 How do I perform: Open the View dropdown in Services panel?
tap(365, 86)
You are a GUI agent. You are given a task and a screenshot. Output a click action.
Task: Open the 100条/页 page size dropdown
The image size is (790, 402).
_ _ _ _
Write out all the lines of the records again, requests included, but multiply every coordinate in the answers by 2.6 and round each result to a whole number, with halves rounded up. Leave every other number as it is.

 How do I perform: Open the View dropdown in Services panel?
tap(949, 224)
You are a GUI agent. You are given a task and a screenshot. Output a click action.
Task: Open the 100条/页 page size dropdown
The image size is (790, 402).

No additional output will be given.